文書抜粋 –
- - - - -

地方創生に取り組む企業が人気です。人口減少と少子高齢化の問題に直面して、多くの地域が活性化を求めています。特に注目されるのが、地方創生に挑む十勝地方の企業群。今回は、社会的な使命を果たしながらビジネスチャンスを追求する全国の地方創生企業10社を大公開。地方創生に関心がある方、自治体ビジネスや起業を目指す方にとって、この記事は新たな視点を提供します。大手だけでなくベンチャーや中小企業が活躍する現場から、地方創生のリアルな姿をお届けします。地方への移住やビジネス展開を検討中の方には見逃せない内容です。地方の新たな可能性を、一緒に探ってみませんか?
ここ数年、「地方創生」というワードを耳にすることが増えてきているのではないでしょうか?なんとなく、地方を盛り上げようとしているのかな?といった印象は浮かぶものの、その中身が実際どういうものなのかを知っている人は案外少ないのではないでしょうか?
地方創生とは、「少子高齢化の進展に的確に対応し、人口の減少に歯止めをかけるとともに、東京圏への人口の過度の集中を是正し、それぞれの地域で住みよい環境を確保して、将来にわたって活力ある日本社会を維持していくことを目指すもの」です。つまり、地方の発展を促すことで、都市部への一極集中と人口の減少とを一挙に解決しようという流れなんですね。
政府は、地方創生に一体となって取り組むため、平成26年(2014年)9月、「まち・ひと・しごと創生法」を制定し、内閣に「まち・ひと・しごと創生本部」が設置されました。

- - - - -

保存済み項目 –
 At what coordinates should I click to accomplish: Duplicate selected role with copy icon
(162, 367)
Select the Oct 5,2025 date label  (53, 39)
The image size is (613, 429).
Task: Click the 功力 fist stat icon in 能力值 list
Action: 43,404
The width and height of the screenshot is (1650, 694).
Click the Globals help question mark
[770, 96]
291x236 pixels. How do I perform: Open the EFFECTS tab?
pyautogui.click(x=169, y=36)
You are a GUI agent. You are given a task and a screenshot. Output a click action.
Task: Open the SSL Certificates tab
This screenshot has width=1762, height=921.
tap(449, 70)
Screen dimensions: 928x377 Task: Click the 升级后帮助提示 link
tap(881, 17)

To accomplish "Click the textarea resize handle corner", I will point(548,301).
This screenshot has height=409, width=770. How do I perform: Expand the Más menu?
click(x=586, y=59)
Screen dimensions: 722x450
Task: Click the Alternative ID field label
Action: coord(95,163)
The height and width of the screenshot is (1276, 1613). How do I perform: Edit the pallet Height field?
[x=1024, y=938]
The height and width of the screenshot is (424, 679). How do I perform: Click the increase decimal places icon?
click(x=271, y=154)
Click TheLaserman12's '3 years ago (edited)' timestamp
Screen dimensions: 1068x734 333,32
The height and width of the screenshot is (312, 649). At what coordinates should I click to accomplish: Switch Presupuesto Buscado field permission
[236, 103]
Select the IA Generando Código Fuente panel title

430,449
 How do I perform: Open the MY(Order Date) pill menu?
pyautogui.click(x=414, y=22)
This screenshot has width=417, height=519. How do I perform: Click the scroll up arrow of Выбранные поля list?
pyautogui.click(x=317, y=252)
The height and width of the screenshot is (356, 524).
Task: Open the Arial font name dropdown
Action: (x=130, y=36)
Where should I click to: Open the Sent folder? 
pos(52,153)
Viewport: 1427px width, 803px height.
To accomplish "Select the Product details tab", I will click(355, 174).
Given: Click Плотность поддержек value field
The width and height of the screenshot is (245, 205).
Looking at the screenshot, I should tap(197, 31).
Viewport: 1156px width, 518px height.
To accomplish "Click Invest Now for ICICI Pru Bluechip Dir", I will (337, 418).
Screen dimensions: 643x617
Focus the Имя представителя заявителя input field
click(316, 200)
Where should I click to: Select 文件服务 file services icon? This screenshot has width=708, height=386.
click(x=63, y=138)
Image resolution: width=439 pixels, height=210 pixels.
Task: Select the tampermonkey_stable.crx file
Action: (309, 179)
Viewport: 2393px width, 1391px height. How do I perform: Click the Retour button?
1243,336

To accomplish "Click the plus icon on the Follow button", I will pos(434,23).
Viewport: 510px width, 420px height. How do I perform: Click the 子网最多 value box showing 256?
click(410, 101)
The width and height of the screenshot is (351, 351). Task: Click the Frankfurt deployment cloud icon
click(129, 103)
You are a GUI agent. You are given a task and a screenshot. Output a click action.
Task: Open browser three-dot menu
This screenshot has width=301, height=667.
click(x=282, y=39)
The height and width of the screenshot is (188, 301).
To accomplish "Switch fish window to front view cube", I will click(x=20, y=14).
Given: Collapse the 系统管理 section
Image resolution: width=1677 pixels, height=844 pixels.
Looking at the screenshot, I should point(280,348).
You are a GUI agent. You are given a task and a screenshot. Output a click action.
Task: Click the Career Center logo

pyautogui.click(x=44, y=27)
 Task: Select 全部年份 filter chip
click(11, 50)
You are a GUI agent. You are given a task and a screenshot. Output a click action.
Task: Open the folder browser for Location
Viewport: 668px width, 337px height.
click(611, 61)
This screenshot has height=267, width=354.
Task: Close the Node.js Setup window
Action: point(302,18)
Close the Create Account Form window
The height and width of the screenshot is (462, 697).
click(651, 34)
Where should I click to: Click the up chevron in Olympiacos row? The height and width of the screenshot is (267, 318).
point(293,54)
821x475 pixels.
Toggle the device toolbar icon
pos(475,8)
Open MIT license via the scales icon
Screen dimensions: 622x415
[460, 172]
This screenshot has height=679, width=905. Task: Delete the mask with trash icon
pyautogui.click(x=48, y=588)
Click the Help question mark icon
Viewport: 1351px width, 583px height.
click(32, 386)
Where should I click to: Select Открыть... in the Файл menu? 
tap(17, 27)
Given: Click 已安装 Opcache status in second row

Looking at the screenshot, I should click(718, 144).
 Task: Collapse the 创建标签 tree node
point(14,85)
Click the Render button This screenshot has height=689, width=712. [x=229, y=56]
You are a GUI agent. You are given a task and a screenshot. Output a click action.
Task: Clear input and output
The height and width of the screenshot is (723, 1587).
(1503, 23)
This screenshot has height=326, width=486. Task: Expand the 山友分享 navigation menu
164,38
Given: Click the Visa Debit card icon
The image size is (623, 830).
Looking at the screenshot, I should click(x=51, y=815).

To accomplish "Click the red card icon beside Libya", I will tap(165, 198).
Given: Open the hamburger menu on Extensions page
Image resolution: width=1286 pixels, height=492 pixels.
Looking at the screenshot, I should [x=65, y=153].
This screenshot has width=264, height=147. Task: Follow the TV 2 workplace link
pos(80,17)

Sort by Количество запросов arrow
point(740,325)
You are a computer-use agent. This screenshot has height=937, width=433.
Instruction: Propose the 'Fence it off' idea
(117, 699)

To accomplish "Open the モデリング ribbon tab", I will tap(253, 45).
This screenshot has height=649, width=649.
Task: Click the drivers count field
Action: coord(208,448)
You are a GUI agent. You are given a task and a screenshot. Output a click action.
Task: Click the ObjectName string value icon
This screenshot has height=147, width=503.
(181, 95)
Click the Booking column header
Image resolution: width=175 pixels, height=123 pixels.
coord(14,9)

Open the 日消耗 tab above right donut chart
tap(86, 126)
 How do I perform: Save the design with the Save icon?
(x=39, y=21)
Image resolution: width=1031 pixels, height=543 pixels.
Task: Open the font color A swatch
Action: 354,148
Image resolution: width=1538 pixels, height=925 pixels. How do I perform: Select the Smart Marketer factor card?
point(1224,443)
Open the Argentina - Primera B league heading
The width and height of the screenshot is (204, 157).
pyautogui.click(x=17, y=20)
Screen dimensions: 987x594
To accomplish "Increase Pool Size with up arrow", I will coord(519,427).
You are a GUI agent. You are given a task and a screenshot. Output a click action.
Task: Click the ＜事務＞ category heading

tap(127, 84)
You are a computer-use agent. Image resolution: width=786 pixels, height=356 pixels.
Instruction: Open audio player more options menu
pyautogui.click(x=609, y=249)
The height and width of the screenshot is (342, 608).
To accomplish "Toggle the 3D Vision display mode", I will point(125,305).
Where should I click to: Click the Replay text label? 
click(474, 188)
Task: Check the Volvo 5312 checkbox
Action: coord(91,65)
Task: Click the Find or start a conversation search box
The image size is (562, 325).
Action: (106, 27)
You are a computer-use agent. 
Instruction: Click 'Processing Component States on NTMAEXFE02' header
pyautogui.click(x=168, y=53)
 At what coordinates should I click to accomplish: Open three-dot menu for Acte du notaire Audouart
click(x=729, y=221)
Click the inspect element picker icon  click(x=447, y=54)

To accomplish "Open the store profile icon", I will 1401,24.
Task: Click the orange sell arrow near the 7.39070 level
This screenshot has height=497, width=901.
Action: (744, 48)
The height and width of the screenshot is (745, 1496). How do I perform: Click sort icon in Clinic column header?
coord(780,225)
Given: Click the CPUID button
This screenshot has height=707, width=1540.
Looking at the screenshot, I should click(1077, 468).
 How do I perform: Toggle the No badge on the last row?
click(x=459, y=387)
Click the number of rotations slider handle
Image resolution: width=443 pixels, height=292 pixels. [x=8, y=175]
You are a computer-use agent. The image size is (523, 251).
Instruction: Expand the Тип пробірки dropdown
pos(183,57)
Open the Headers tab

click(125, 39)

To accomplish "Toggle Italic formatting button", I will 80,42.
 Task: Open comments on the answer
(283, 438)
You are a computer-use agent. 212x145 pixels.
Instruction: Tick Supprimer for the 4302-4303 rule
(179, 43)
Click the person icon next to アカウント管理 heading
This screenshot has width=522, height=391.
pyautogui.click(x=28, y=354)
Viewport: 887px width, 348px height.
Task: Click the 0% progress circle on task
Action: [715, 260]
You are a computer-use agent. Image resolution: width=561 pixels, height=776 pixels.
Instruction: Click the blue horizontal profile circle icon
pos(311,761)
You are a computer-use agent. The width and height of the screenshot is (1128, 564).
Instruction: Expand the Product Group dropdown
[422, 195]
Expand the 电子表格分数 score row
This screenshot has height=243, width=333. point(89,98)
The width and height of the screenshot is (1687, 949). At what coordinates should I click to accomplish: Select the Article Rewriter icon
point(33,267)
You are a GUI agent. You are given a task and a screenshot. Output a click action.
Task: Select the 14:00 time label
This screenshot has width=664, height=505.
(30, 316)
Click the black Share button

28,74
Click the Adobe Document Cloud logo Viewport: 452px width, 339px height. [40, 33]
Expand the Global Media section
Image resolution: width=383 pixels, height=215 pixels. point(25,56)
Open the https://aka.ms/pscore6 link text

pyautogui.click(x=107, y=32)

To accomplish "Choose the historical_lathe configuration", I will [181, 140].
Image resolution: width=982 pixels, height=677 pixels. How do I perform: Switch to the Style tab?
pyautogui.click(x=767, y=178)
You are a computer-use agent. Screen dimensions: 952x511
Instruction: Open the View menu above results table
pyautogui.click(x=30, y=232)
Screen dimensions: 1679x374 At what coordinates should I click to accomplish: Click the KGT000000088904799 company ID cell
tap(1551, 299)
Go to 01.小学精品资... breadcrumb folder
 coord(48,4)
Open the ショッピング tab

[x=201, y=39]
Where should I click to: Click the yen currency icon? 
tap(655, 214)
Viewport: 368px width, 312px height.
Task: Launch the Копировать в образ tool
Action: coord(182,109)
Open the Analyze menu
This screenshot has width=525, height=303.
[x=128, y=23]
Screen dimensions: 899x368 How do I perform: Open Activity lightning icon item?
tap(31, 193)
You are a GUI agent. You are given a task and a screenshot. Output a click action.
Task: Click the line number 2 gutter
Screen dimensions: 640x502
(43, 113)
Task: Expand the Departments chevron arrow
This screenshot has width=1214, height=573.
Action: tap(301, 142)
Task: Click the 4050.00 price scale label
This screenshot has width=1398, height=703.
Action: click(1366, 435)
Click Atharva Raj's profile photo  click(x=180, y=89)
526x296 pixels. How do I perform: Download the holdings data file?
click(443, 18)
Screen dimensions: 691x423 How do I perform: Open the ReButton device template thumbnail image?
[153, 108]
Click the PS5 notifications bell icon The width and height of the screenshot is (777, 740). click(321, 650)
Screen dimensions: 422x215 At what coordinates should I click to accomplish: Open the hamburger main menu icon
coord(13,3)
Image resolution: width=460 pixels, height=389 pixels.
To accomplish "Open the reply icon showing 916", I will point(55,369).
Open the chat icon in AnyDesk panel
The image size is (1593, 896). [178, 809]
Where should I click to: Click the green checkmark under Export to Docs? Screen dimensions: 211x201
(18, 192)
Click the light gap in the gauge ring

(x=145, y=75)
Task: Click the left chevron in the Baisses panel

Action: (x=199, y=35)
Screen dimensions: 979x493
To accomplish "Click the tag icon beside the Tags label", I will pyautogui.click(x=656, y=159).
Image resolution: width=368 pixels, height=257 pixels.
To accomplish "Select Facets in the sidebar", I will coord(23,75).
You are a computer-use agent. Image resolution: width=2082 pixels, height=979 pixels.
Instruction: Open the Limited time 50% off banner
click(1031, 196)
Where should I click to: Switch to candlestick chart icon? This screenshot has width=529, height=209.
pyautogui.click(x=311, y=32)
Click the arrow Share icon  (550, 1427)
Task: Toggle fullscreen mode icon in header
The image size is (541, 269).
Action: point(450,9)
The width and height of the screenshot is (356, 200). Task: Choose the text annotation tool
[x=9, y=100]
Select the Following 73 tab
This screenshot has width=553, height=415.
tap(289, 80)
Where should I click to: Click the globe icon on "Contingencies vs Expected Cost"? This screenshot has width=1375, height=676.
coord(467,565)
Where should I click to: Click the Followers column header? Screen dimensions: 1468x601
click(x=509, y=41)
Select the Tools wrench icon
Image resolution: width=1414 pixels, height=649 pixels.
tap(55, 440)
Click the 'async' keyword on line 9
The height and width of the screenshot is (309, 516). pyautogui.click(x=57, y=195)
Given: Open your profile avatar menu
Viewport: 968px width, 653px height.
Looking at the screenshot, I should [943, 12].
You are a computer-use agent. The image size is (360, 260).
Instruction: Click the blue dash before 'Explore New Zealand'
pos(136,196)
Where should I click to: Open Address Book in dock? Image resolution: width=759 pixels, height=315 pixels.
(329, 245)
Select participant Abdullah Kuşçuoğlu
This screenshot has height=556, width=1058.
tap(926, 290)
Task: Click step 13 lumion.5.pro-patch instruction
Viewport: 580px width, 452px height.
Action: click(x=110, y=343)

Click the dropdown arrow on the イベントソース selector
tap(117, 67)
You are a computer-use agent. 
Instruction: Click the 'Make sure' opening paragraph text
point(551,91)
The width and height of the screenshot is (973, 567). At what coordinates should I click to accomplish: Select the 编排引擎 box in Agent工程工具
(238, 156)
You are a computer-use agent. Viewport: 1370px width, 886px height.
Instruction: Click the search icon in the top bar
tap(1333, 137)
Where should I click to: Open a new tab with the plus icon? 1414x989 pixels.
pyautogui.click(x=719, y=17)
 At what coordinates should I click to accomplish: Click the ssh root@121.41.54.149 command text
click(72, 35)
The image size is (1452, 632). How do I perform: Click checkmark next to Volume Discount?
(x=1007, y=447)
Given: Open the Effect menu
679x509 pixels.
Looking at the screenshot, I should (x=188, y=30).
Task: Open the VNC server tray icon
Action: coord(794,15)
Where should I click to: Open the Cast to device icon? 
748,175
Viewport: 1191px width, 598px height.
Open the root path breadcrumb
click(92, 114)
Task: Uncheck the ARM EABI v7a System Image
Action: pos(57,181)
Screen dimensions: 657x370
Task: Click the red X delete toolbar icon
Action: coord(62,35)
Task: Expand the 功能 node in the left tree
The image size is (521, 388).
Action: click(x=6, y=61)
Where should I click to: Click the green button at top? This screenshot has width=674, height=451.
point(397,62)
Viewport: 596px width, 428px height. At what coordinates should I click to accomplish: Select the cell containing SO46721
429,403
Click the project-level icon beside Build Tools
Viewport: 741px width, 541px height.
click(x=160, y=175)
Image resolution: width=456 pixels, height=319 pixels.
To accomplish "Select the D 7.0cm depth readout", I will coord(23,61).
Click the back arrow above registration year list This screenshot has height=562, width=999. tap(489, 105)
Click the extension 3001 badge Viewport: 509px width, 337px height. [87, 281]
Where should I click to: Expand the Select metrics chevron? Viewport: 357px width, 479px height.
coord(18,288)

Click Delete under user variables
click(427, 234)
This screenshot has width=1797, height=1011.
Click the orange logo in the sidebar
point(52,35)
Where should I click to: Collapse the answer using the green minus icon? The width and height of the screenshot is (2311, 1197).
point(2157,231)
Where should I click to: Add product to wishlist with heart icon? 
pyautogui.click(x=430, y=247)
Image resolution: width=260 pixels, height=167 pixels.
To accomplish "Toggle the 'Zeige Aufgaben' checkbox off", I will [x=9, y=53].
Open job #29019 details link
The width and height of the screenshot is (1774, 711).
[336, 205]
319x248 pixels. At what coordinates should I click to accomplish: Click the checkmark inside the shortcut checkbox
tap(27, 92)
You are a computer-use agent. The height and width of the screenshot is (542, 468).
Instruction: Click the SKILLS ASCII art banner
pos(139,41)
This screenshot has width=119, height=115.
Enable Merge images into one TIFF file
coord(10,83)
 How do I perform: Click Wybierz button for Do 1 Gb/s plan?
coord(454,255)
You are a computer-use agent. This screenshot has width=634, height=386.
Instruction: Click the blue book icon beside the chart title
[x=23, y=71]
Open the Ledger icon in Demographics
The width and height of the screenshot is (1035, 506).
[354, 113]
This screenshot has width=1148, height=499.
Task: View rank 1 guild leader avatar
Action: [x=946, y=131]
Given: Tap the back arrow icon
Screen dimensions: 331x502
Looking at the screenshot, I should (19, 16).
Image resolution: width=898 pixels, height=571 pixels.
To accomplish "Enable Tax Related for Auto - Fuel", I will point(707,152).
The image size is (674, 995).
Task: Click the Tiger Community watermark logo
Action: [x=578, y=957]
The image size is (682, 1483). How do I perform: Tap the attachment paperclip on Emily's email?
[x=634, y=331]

- - - - -

記述問題 A –
地方創生の記事によると、政府が平成26年(2014年)9月に制定した法律の名前は何ですか?
記述問題 B –
地方創生の記事を、最後の文の直後から書き継いで再開してください。

出力 A –
「まち・ひと・しごと創生法」です。

出力 B –
同年12月には、2060年に1億人程度の人口を維持するなどの中長期的な展望を示した「まち・ひと・しごと創生長期ビジョン(以下、「長期ビジョン」という。)」と、これを実現するための5か年の目標や施策の基本的方向及び具体的な施策をまとめた第1期の「まち・ひと・しごと創生総合戦略(以下、「総合戦略」という。)」が策定され、現在は、令和2年度(2020年度)を初年度とする第2期「総合戦略」がスタートしています。
東京圏への一極集中が続けば、都心では人口の増加に伴い環境が悪化(ごみの増加、大気汚染、水質汚濁、スラム化など)するほか、災害などの発生時に都市機能が麻痺しやすくなってしまいます。
一方で、人口が減少し高齢化が深刻になった地方の地域では、経済やコミュニティの維持が困難になってしまいます。これらの事態を避けるために、人口を都市圏から地方に誘導し、地方の人口減少に歯止めをかけ、地域経済を活性化させることが必要なんですね。
さて、政府における地方創生事業の推進を担う“内閣府地方創生事務局”では、特に「SDGs」を原動力とした地方創生を推進しています。
SDGsでは、17のゴール・169のターゲットが設定されるとともに、進捗状況を測るための約230の指標(達成度を測定するための評価尺度)が提示されているのですが、このSDGsのゴールやターゲット・指標を共通の基盤とすることで、行政・民間事業者・市民といった異なる行為者たちの間で地方創生に向けた連携が促進されているのです。
『令和3年度地方創生SDGsに関する上場企業及び中小企業調査』によると、この内閣府が推進する「地方創生SDGs」を認知している上場企業は約55%であり、取り組みを行っている割合は増加傾向にあることを示しています。
また、実際に取り組みを行っている上場企業のおよそ4割が市町村や都道府県の各自治体と連携しており、地域課題の解決に向けた具体的な取り組みが全国で行われています。企業が地方自治体と連携し、地方創生に積極的に取り組むトレンドが盛んになってきているのですね。
ここまで読んで気になるのは、じゃあ地方創生に取り組んでいる企業ってどんな企業なの?ってことなのではないでしょうか?
ここからは、地方創生に取り組む企業10選を紹介していきたいと思います。
まずは、我らが十勝の地方創生企業をご紹介いたします。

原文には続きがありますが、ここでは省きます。